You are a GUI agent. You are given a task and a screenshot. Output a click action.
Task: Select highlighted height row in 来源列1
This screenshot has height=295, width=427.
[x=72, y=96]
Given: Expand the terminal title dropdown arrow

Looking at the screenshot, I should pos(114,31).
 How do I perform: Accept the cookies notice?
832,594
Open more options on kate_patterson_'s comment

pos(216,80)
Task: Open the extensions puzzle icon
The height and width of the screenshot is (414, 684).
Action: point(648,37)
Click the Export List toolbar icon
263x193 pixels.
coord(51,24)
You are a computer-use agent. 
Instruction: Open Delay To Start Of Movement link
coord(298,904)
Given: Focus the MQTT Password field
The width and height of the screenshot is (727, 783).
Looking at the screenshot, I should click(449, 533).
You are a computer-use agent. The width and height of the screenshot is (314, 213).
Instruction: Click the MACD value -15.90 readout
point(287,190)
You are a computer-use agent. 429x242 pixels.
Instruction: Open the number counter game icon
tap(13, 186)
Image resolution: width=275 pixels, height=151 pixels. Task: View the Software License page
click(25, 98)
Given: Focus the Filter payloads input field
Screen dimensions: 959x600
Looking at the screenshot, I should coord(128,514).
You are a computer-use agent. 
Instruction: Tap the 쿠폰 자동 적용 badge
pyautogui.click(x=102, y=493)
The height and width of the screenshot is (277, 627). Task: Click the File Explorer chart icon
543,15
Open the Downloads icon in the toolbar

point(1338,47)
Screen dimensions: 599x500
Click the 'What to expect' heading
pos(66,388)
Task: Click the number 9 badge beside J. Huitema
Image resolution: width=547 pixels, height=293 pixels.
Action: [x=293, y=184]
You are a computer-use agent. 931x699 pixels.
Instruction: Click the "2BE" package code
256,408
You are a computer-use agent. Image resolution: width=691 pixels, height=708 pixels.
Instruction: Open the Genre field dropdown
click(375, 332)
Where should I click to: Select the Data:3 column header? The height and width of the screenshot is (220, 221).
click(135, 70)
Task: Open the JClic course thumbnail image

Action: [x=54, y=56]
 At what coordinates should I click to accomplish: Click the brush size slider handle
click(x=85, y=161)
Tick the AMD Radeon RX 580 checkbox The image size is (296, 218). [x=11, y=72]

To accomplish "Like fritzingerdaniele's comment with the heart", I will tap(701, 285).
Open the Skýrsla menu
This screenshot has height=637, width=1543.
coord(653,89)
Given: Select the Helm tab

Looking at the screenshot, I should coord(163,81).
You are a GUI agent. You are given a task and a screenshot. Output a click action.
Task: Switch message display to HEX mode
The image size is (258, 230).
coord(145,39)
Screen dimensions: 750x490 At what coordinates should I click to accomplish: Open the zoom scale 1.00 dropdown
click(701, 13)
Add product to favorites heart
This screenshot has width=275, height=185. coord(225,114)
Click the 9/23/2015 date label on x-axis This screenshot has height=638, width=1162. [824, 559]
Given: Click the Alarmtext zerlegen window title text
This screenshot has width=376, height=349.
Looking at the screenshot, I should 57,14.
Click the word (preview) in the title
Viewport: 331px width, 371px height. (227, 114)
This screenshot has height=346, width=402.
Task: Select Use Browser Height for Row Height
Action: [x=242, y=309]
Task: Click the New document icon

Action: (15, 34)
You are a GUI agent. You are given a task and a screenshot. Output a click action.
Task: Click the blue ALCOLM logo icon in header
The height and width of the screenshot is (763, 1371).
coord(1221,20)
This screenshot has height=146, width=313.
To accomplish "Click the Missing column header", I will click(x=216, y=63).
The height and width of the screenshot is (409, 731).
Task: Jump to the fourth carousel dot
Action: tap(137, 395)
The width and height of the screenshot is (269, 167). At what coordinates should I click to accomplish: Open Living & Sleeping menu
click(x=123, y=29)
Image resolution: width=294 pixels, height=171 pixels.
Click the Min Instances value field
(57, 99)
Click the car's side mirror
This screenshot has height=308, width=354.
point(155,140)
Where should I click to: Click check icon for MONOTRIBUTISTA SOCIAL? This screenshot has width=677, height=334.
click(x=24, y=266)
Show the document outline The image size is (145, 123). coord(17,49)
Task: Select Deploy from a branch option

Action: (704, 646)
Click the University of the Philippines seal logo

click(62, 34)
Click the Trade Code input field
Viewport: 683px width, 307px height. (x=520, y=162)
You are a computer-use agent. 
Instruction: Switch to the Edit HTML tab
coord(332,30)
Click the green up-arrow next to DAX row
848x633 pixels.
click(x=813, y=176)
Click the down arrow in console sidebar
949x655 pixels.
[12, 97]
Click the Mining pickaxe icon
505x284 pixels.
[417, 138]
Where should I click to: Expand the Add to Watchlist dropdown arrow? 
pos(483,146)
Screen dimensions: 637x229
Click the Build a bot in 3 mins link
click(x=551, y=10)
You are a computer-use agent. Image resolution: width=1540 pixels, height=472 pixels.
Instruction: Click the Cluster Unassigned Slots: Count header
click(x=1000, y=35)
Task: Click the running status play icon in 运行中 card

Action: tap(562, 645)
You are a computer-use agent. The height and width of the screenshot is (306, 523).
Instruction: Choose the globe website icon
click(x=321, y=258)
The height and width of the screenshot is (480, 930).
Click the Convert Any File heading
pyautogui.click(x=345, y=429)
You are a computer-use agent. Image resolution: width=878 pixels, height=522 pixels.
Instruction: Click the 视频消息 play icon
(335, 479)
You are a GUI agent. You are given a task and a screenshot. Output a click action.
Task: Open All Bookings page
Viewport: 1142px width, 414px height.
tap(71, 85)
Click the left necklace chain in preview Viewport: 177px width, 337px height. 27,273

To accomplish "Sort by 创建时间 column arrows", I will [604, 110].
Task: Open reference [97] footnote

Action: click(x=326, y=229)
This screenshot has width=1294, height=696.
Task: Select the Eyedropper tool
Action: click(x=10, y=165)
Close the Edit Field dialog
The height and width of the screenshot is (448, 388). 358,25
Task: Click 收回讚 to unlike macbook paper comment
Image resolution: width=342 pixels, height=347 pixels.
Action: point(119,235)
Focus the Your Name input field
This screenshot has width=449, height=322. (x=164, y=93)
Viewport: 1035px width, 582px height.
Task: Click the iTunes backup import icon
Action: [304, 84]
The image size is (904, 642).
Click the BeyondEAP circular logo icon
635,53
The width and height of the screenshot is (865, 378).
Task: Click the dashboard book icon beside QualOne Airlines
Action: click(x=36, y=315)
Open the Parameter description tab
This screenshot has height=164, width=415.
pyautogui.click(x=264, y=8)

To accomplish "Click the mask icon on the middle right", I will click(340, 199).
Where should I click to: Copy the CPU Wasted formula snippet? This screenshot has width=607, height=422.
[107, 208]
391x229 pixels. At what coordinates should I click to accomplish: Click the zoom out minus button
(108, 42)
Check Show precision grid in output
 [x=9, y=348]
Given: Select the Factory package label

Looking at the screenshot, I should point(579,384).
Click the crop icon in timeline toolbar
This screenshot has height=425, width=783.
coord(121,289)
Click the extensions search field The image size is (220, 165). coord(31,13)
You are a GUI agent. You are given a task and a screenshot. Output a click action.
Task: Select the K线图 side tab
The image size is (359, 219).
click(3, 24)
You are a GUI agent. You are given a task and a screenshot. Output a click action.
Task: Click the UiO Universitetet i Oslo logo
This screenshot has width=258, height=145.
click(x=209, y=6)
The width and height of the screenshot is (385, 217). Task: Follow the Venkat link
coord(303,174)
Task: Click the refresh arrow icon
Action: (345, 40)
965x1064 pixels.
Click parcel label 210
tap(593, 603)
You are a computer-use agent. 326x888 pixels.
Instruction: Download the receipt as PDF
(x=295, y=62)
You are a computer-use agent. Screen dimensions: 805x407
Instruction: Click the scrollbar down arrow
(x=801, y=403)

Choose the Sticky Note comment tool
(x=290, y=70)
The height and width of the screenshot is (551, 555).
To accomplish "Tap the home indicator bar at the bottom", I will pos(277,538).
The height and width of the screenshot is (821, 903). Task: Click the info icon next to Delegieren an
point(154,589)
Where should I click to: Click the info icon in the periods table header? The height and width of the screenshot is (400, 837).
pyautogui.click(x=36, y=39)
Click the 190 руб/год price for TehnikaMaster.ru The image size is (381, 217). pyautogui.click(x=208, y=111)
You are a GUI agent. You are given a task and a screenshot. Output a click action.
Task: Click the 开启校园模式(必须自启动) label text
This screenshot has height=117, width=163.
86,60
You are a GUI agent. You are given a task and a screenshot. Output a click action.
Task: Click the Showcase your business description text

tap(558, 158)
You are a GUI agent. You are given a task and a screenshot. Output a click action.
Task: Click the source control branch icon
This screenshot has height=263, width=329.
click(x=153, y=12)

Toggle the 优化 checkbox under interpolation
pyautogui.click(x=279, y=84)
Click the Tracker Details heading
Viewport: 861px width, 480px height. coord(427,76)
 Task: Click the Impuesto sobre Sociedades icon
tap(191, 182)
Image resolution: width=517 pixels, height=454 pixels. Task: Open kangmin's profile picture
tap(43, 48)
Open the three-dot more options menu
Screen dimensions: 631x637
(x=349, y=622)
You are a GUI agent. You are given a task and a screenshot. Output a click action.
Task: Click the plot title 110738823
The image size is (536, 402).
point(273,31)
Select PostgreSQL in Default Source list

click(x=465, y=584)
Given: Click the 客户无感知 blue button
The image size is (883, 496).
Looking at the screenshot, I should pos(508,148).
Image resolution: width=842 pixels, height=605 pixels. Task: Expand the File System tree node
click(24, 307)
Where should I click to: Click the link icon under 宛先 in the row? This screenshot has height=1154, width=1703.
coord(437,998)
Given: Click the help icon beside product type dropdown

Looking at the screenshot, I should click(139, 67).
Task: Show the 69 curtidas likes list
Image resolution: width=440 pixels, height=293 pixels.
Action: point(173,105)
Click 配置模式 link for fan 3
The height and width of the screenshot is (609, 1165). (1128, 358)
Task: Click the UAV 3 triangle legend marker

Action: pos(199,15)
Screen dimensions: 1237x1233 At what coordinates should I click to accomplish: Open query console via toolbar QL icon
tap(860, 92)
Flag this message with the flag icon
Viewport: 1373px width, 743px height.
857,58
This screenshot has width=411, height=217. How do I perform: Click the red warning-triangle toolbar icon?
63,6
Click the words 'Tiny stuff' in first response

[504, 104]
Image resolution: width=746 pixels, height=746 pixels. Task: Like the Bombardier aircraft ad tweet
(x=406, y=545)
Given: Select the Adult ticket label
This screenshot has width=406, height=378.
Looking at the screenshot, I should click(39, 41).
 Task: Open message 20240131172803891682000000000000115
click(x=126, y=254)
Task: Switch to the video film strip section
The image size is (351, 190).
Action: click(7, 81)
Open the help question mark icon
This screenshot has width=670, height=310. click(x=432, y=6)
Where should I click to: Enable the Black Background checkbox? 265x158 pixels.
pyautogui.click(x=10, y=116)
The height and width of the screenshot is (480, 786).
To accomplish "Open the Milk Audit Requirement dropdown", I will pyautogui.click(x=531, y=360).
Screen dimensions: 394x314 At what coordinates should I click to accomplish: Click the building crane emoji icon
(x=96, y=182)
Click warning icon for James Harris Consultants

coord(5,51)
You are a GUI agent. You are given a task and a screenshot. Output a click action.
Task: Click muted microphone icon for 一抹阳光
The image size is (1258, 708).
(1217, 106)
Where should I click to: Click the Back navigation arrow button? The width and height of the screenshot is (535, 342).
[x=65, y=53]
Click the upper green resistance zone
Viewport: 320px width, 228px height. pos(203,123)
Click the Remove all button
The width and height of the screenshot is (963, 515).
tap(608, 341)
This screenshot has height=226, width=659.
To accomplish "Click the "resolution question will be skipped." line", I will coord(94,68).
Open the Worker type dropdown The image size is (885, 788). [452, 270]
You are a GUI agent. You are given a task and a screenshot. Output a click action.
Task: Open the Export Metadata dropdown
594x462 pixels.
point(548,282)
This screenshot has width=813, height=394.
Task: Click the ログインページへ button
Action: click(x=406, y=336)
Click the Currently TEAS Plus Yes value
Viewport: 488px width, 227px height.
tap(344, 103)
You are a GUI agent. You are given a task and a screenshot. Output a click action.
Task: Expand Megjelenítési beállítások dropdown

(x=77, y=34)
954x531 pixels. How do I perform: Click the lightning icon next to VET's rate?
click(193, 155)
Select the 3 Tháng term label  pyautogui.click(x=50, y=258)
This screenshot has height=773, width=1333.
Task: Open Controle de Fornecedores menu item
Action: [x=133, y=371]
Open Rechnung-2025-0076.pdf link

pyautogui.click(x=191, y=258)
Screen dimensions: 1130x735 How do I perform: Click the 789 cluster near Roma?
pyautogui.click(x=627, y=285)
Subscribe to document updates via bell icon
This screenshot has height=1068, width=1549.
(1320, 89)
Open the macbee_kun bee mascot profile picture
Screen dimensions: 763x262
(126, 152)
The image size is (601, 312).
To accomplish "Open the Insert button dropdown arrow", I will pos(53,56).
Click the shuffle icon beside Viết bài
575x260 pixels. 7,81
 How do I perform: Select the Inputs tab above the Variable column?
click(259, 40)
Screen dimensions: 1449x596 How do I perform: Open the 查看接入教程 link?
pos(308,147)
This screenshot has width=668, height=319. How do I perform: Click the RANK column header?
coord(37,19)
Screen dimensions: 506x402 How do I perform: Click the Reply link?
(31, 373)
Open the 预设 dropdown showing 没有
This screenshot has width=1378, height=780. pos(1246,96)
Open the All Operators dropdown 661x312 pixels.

■ **EXERCISE DETAILS**: Please render the rows as a JSON list of strings, one string per line, from the first line through the line containing "coord(298,904)", and leave out blank lines.

■ **RIGHT ANSWER**:
[
  "You are a GUI agent. You are given a task and a screenshot. Output a click action.",
  "Task: Select highlighted height row in 来源列1",
  "This screenshot has height=295, width=427.",
  "[x=72, y=96]",
  "Given: Expand the terminal title dropdown arrow",
  "Looking at the screenshot, I should pos(114,31).",
  " How do I perform: Accept the cookies notice?",
  "832,594",
  "Open more options on kate_patterson_'s comment",
  "pos(216,80)",
  "Task: Open the extensions puzzle icon",
  "The height and width of the screenshot is (414, 684).",
  "Action: point(648,37)",
  "Click the Export List toolbar icon",
  "263x193 pixels.",
  "coord(51,24)",
  "You are a computer-use agent. ",
  "Instruction: Open Delay To Start Of Movement link",
  "coord(298,904)"
]